Though ageing is typically defined by birth date, i.e. chronological age, what is becoming increasingly obvious is that while some individuals have accelerated ageing, and therefore risk of premature mortality, others can enjoy middle to old age with a physiology that appears decades younger.
Recognising that one of the great motivators in life is fear of loss, namely of health or life – what if there was a test to tell us if we had accelerated aging based on our current lifestyle habits, which could be reversible? It seems they are just around the corner.
One such test is DNA methylation, a well-researched tool that calculates biological age and subsequent risk of mortality, promising a glimpse into your health future.
While DNA is fixed, the expression of DNA is not. Variable expression of DNA (known as epigenetic patterns) change based on what you eat, what toxic substances you may be exposed to, how much you sleep or exercise, ultimately influencing your risk of developing chronic conditions.

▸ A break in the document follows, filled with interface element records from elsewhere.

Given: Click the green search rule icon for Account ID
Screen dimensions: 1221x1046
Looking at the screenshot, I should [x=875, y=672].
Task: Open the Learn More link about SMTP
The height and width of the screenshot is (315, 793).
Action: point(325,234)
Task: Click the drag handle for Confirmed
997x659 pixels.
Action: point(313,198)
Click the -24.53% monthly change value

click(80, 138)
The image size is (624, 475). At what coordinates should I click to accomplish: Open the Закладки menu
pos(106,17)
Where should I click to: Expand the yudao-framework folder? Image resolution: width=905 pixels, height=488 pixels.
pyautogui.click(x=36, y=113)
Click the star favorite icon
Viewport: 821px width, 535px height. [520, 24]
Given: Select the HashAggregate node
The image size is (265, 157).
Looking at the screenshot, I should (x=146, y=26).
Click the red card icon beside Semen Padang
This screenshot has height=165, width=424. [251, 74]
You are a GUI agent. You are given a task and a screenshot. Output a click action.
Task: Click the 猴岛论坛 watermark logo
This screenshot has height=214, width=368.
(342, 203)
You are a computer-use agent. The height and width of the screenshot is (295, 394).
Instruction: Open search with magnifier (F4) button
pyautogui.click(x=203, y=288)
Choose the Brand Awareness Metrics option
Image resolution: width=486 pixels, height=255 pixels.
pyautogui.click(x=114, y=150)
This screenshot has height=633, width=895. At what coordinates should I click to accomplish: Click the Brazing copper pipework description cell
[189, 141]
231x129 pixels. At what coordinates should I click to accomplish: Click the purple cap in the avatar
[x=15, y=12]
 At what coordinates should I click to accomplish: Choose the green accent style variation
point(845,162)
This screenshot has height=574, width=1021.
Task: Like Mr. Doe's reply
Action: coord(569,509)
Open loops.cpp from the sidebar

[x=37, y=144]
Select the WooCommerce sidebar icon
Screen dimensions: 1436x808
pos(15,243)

Epigenetics can be influenced by DNA methylation – when a chemical group (in this case methyl) is added to or subtracted from DNA. In most cases, methylation will turn genes “off”, while demethylation or hypomethylation switches genes “on”. Typically, ageing is accompanied by a general whole body “hypomethylation”.
In the last 10-15 years, research has examined how the methylation of DNA can affect biological age, creating an epigenetic clock.
For example, Hannum et al. (2013) and Steve Horvath (2013) were independently able to accurately determine the chronological age of anonymous individuals through DNA methylation screening, examining de-identified body tissue samples.
More importantly, there is an emerging and reproducible link between accelerated aging and early mortality. Identical twin studies have shown that the twin with unhealthy lifestyle choices will have lower methylation status of their DNA as they grow older – they die younger from age related diseases.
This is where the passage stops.